■ TASK TO COMPLETE
Verbatim copy, images excluded: write out each record shown below.

■ DATA SUPPLIED
━━━━━━━━
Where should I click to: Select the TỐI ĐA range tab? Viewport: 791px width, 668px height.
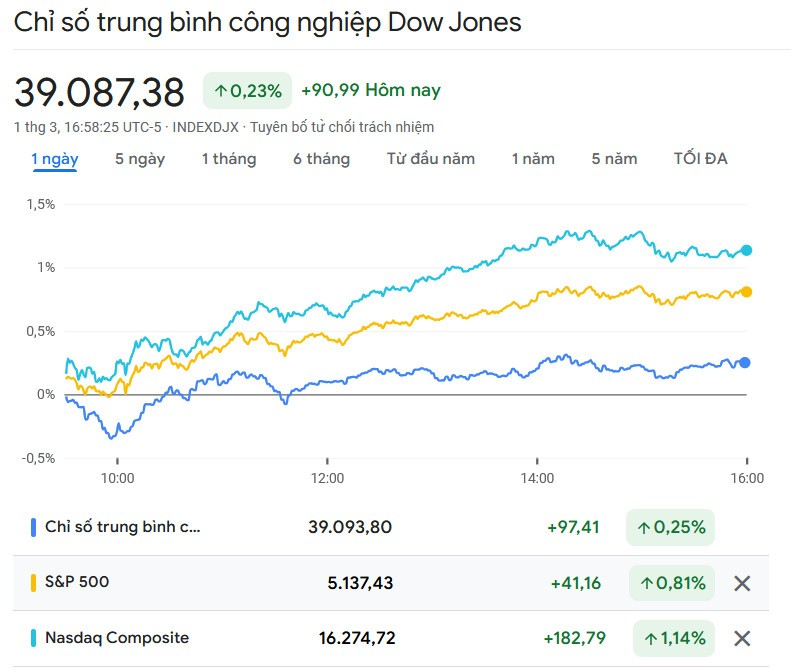701,159
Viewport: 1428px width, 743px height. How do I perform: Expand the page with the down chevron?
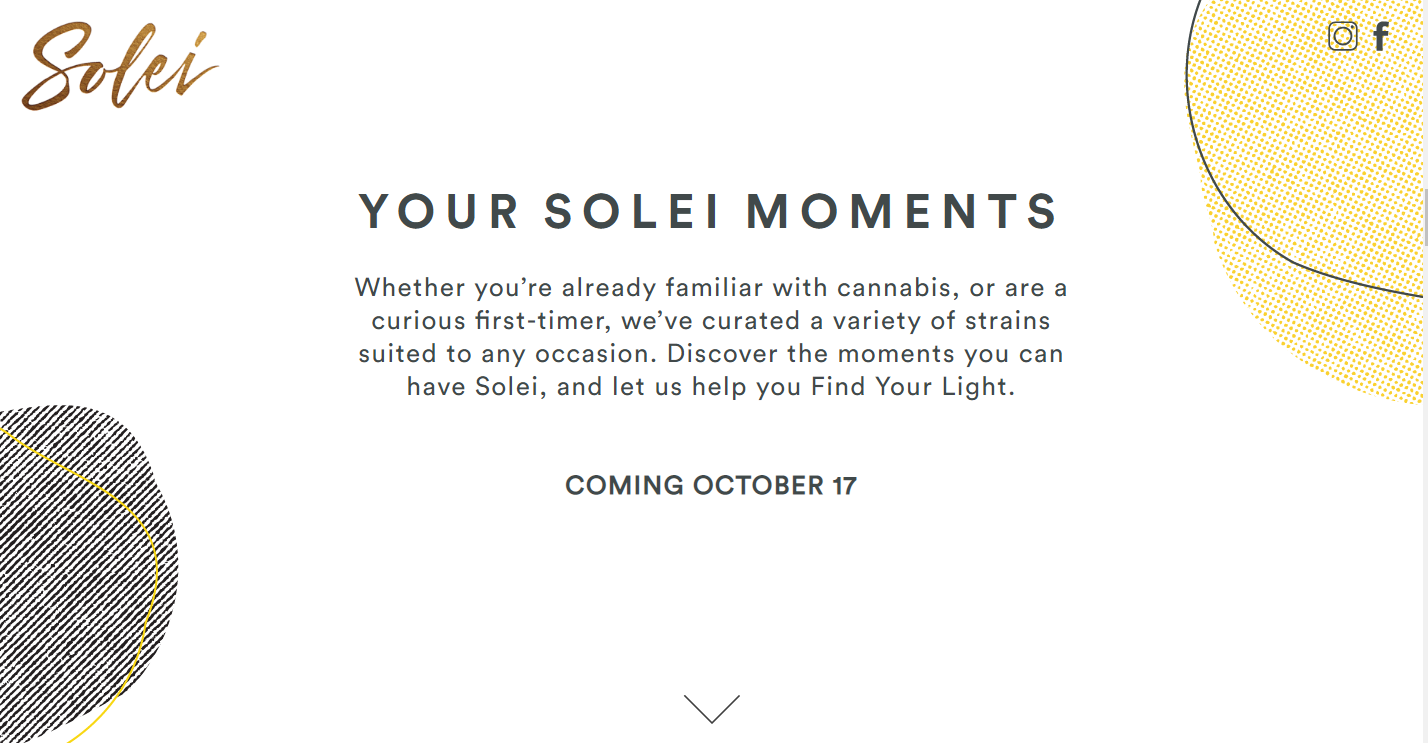tap(711, 708)
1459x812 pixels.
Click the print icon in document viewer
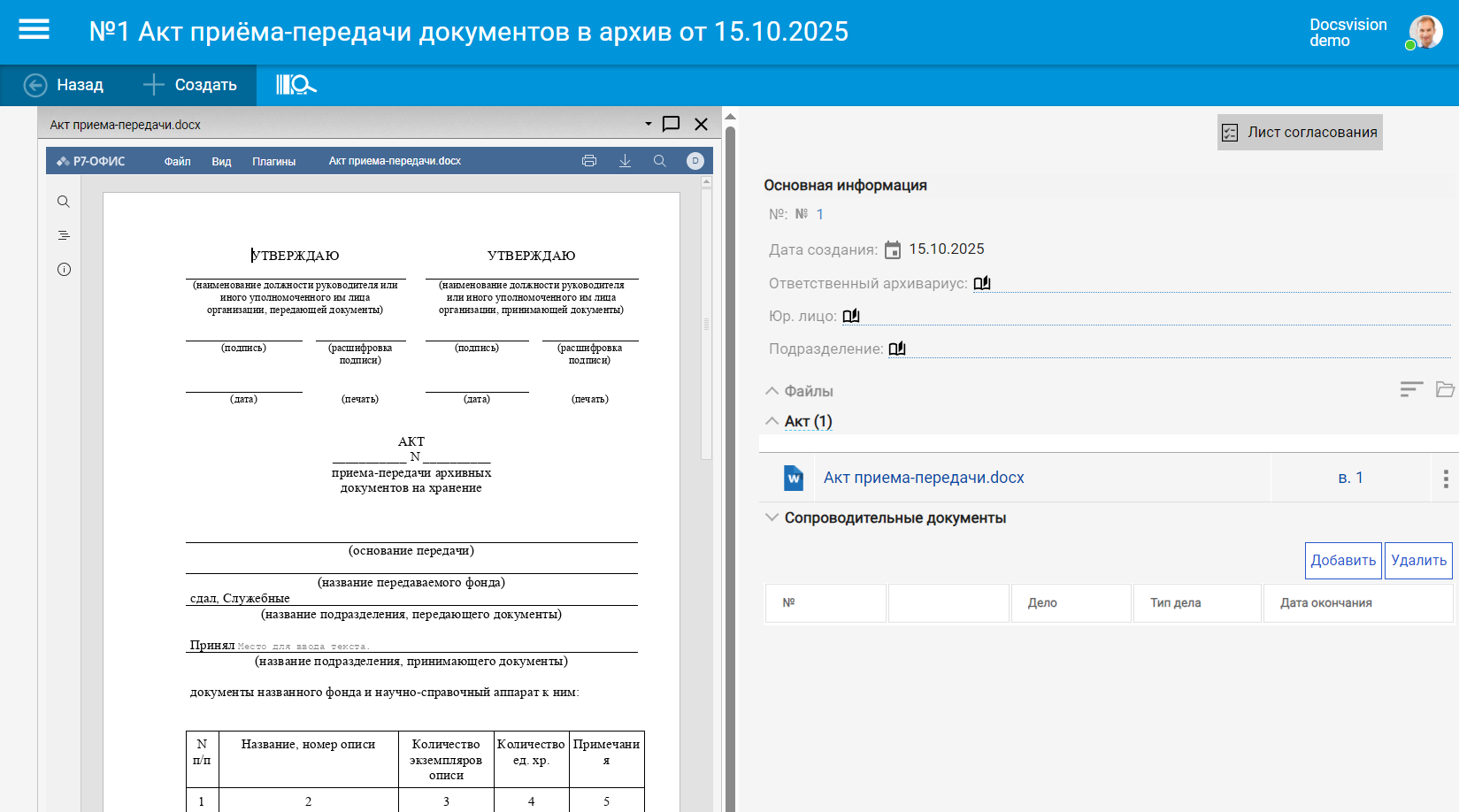589,161
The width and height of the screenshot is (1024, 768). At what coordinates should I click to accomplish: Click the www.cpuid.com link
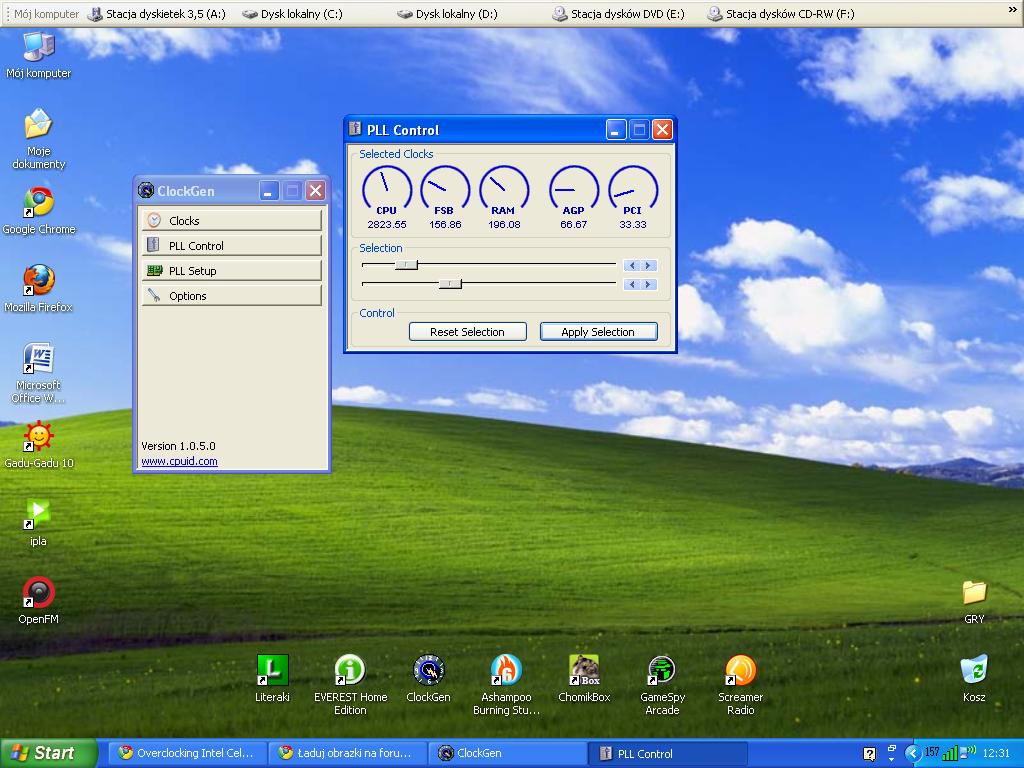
━━━━━━━━
■ ANSWER TO THE PROBLEM
Where should I click to: Select the TỐI ĐA range tab? Viewport: 791px width, 668px height.
701,159
Viewport: 1428px width, 743px height. How do I perform: Expand the page with the down chevron?
tap(711, 708)
1459x812 pixels.
Click the print icon in document viewer
589,161
The width and height of the screenshot is (1024, 768). At what coordinates should I click to accomplish: Click the www.cpuid.com link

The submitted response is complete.